Il 7 gennaio in varie città iraniane si sono svolte nuove manifestazioni antigovernative, alcune delle quali caratterizzate da violenze, nonostante gli inviti alla distensione lanciati dal presidente Masoud Pezeshkian.

Una manifestazione di commercianti a Lordegan, nel sudovest del paese, è degenerata in scontri con le forze di sicurezza che hanno causato la morte di due poliziotti e il ferimento di trenta persone, secondo l’agenzia di stampa Fars.

“I rivoltosi hanno cominciato a lanciare pietre contro le forze di sicurezza e alcuni hanno perfino aperto il fuoco”, ha aggiunto la Fars.

A Bojnurd, nel nordest del paese, “alcuni rivoltosi hanno lanciato pietre e rotto le finestre della moschea Imam Khomeini, mentre altri hanno incendiato una libreria che vendeva copie del Corano e testi religiosi”, ha affermato l’agenzia di stampa Tasnim.

“Morte al dittatore! Libertà!”, hanno gridato i manifestanti, riferendosi alla guida suprema Ali Khamenei, in un quartiere elegante di Teheran, secondo l’ong Iran human rights (Ihr), che ha sede in Norvegia.

Il giorno prima, secondo i mezzi d’informazione locali, nella capitale si erano verificati per la prima volta scontri in pieno giorno.

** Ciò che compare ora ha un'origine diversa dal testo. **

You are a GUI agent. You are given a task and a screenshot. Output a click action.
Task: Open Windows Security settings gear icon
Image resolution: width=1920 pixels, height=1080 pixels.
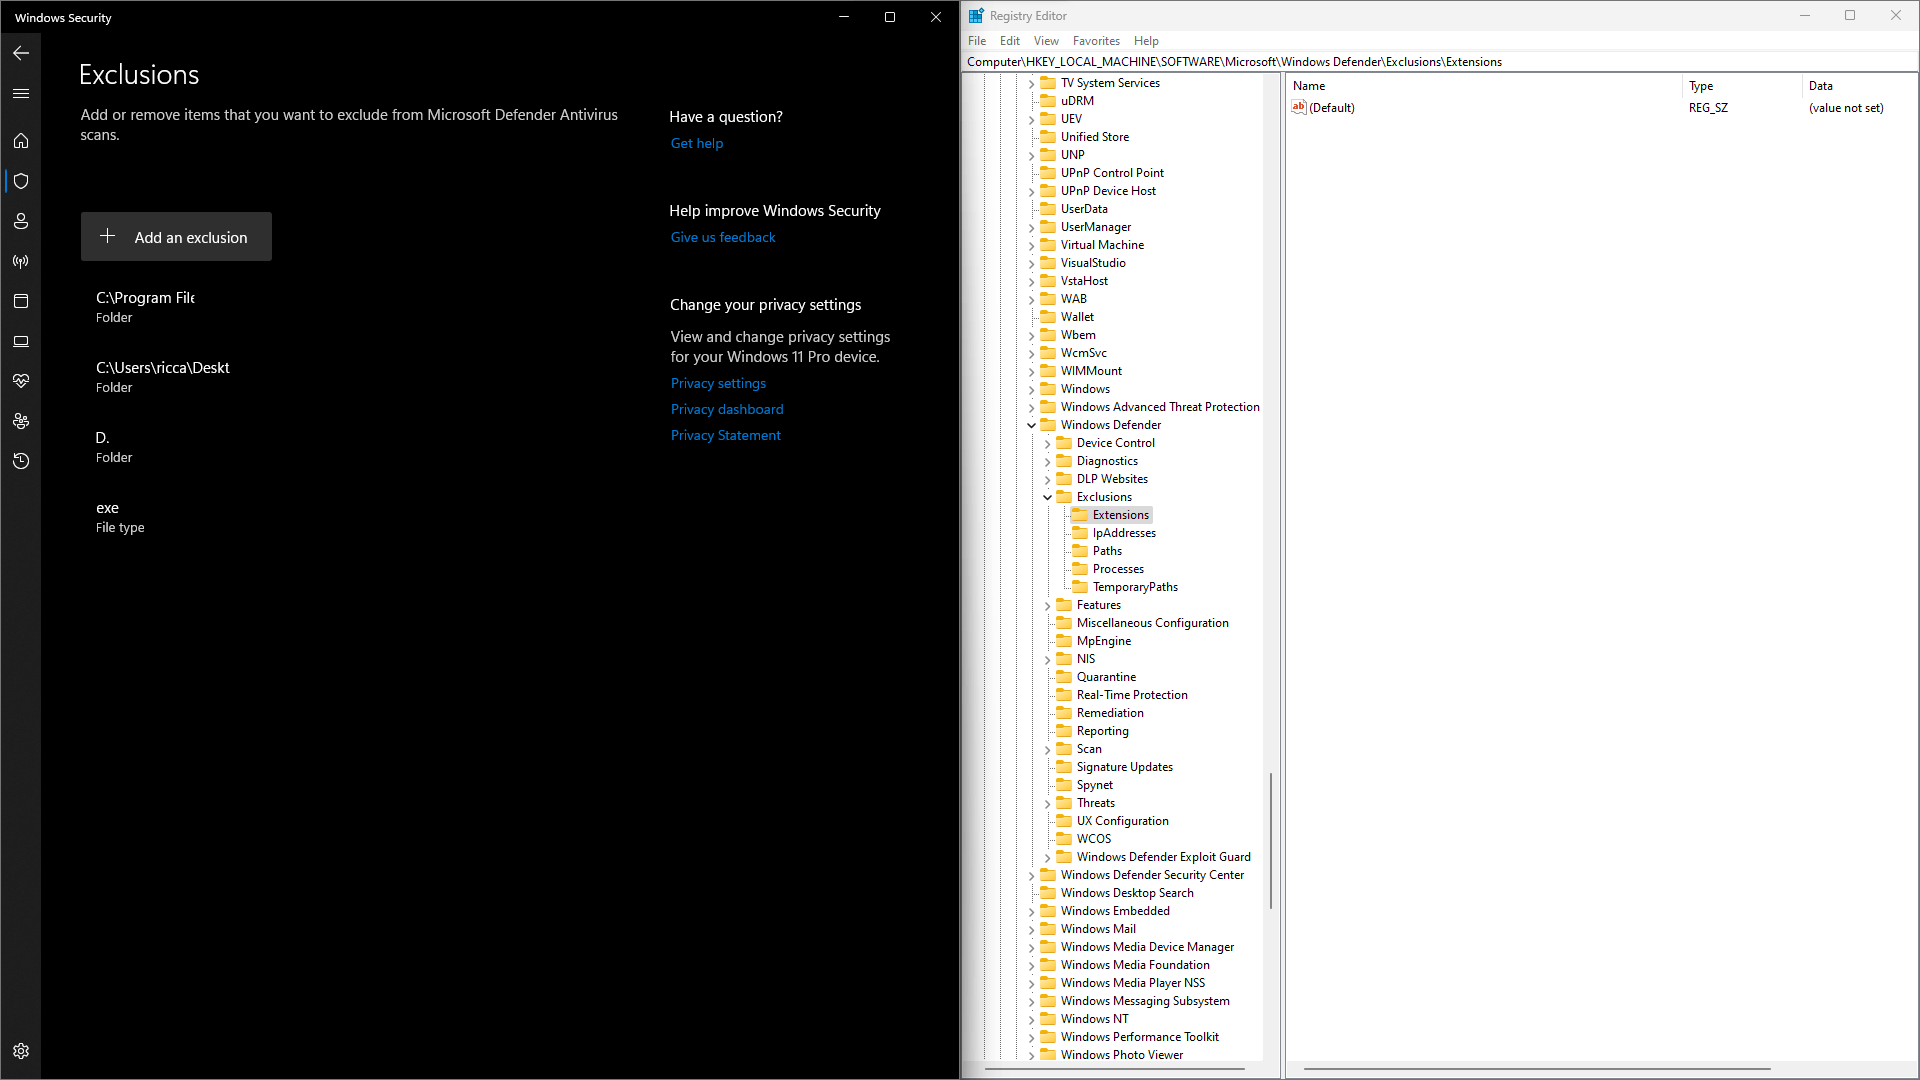point(21,1051)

L’8 gennaio, nel dodicesimo giorno dell’ondata di proteste, la Fars ha annunciato che un poliziotto è stato ucciso a coltellate durante alcuni scontri vicino a Teheran, sottolineando che sono in corso le indagini per identificare gli autori dell’aggressione.

Un’importante manifestazione si è svolta il 7 gennaio anche nella città portuale di Bandar Abbas, nel sud del paese, come mostra un video pubblicato dall’ong Attivisti per i diritti umani in Iran (Hrna), che ha sede negli Stati Uniti. Altre iniziative di protesta sono state segnalate ad Aligudarz e a Rasht.

Il 7 gennaio il presidente Masoud Pezeshkian, che ha poteri limitati, ha chiesto alle forze di sicurezza di non attaccare i manifestanti, secondo l’agenzia di stampa Mehr.

Il capo dell’esercito iraniano, Amir Hatani, ha invece risposto con le rime alle minacce del presidente statunitense Donald Trump d’intervenire militarmente in Iran in caso di violenze delle forze di sicurezza e al sostegno ai manifestanti espresso dal primo ministro israeliano Benjamin Netanyahu.

“Se il nemico commette un errore, risponderemo con grande fermezza”, ha affermato.

Dall’inizio dell’ondata di proteste, manifestazioni si sono svolte in almeno cinquanta città, per lo più piccole e medie, soprattutto nell’ovest del paese. Le proteste hanno interessato 25 delle 31 province dell’Iran.

Secondo un bilancio fornito il 6 gennaio dall’ong Ihr, “almeno 27 manifestanti sono stati uccisi dalle forze di sicurezza in otto province”, mentre “più di mille persone sono state arrestate”.